REQUIRED ACTION: Reproduce the data, keeping every word exactly as it is.

+++++

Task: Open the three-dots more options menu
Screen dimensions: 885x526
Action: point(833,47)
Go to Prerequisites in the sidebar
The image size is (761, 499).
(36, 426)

+++++

EXERCISE OUTPUT:
Task: Open the three-dots more options menu
Screen dimensions: 885x526
Action: point(833,47)
Go to Prerequisites in the sidebar
The image size is (761, 499).
(36, 426)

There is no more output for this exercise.